Drugą partię zdecydowanie lepiej rozpoczęli siatkarze Projektu. Po bloku Tobiasa Branda na Tupcziju objęli prowadzenie 6:3. Grający środkiem Denis Petrovs doprowadził do stanu 10:11, ale rywale po akcjach późniejszego MVP tego spotkania Linusa Webera prowadzili znów 15:11. Po asie serwisowym Jakuba Kochanowskiego było 19:15 i goście bez problemów wyrównali stan meczu.

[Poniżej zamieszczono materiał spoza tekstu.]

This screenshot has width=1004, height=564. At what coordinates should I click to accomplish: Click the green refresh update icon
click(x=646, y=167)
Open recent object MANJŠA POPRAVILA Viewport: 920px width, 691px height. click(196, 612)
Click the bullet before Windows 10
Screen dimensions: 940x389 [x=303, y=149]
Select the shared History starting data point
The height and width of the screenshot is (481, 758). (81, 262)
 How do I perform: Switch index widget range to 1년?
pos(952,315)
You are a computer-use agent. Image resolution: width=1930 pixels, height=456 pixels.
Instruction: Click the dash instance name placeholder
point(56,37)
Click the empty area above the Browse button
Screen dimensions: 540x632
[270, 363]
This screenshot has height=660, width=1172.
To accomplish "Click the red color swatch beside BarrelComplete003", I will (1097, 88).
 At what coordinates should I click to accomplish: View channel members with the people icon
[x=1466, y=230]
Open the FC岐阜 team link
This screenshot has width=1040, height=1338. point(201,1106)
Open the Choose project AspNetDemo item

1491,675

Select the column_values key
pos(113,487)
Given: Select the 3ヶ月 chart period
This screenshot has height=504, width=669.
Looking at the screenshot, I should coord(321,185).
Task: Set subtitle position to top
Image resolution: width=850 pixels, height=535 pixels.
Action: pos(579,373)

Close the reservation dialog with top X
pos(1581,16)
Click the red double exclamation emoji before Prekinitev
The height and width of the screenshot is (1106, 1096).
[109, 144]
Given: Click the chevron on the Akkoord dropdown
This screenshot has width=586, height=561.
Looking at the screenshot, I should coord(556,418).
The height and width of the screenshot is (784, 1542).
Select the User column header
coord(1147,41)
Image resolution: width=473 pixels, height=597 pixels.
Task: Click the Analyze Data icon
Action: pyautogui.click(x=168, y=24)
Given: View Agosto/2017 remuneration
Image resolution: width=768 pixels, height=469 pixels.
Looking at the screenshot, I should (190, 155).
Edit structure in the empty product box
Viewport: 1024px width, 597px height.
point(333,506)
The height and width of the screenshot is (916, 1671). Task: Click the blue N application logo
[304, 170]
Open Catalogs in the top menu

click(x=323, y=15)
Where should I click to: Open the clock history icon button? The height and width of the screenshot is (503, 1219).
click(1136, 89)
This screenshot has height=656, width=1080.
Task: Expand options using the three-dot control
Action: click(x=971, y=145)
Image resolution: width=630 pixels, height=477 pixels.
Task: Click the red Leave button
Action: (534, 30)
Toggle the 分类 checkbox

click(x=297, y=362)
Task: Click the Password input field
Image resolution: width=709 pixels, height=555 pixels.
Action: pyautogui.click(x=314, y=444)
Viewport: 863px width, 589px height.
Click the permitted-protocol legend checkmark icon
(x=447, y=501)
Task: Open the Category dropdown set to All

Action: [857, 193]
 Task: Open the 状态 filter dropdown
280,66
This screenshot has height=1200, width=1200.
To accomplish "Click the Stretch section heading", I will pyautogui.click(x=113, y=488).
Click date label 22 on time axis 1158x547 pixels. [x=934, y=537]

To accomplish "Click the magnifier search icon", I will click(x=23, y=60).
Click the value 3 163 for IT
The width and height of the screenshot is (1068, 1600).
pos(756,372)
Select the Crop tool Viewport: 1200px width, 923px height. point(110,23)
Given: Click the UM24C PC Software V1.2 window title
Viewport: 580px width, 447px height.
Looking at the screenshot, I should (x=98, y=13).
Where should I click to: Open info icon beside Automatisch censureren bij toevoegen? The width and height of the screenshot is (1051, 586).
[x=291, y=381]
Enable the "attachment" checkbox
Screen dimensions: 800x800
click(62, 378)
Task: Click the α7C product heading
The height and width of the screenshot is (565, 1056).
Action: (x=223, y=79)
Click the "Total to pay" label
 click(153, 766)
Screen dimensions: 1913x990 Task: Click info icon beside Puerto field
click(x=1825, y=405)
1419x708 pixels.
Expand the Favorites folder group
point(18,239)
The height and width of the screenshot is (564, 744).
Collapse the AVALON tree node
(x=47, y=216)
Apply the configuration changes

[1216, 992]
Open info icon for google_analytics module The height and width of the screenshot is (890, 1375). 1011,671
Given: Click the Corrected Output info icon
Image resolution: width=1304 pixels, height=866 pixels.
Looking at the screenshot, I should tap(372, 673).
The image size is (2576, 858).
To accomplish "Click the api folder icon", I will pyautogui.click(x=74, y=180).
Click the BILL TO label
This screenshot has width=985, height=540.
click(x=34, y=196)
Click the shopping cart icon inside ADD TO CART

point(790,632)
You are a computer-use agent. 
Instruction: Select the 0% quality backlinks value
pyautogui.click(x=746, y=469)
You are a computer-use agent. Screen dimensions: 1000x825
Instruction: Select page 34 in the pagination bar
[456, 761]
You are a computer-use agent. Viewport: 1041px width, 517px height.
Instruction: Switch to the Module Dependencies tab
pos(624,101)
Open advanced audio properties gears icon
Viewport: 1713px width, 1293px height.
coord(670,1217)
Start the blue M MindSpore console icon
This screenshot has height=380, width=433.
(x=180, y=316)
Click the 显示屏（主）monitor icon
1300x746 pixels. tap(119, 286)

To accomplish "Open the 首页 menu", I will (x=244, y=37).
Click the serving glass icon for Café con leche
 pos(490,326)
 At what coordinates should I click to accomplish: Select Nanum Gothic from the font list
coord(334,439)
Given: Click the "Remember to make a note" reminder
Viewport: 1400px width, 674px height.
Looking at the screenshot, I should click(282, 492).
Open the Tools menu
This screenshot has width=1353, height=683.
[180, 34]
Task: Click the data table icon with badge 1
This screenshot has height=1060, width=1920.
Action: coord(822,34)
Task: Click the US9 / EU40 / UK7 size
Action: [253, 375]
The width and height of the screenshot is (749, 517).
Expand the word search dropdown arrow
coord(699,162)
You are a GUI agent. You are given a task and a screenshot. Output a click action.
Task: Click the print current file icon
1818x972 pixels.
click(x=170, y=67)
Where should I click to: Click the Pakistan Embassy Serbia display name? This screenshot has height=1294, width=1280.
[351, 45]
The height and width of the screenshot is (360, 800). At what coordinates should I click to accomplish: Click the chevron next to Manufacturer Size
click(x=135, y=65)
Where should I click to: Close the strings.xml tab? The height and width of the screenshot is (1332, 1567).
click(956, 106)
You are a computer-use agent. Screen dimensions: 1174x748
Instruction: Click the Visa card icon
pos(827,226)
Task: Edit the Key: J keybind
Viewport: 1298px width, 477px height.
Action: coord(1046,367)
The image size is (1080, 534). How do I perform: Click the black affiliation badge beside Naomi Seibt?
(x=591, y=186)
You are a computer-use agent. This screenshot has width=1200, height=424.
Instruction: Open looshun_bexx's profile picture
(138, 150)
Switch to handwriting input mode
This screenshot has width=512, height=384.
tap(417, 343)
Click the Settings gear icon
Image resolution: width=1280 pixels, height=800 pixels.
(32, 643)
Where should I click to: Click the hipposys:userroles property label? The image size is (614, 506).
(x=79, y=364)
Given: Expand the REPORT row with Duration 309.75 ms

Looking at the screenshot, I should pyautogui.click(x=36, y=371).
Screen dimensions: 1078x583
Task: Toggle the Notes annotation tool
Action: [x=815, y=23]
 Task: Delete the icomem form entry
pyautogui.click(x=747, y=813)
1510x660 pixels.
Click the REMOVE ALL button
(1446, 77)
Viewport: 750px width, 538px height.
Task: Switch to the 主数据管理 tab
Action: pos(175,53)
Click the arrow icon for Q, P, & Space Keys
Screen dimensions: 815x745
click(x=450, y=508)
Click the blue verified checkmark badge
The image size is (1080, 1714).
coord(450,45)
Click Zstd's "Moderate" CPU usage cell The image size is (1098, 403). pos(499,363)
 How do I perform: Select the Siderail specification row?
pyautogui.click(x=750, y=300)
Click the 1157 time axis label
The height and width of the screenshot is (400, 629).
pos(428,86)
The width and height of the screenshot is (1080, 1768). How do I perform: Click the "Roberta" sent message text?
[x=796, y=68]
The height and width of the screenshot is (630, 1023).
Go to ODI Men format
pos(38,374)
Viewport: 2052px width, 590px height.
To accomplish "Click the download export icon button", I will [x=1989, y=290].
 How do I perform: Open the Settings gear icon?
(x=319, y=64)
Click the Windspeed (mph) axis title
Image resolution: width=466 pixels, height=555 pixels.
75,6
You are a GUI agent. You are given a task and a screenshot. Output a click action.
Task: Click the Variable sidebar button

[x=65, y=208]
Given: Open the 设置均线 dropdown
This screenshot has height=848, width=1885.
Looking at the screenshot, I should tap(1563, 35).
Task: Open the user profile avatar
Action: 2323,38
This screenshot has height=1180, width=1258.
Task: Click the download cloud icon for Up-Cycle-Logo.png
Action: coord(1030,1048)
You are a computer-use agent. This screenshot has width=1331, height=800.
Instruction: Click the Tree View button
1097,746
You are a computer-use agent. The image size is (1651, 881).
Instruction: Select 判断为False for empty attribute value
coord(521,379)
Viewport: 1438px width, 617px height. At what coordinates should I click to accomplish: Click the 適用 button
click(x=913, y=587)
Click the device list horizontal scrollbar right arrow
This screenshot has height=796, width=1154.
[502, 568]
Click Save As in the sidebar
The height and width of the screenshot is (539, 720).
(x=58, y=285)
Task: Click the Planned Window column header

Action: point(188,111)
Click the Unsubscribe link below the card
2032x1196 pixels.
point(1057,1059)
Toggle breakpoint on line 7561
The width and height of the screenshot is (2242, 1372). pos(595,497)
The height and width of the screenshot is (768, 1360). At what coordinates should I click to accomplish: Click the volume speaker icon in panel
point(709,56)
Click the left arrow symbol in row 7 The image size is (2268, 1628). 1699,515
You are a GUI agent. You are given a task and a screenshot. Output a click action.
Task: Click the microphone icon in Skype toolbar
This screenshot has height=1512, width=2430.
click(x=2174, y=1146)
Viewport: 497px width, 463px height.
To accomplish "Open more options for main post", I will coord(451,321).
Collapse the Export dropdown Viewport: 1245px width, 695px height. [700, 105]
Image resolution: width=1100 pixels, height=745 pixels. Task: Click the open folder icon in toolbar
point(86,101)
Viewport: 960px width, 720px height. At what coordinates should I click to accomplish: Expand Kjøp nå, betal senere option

Na początku trzeciego seta lepsi byli gospodarze, objęli prowadzenie 3:1. Dwa bloki Kochanowskiego, na Tupcziju i Kowalowie, dały prowadzenie warszawianom 12:9. Gośćie poszli za ciosem, a zwycięski punkt skutecznym blokiem zdobył Tobias Brand.
W czwartym secie walka punkt za punkt toczyła się do stanu 7:7. Dobrze w warszawskim zespole prowadził grę Artur Szalpuk, a w duecie z Brandem byli dla lwowian nie do zatrzymania.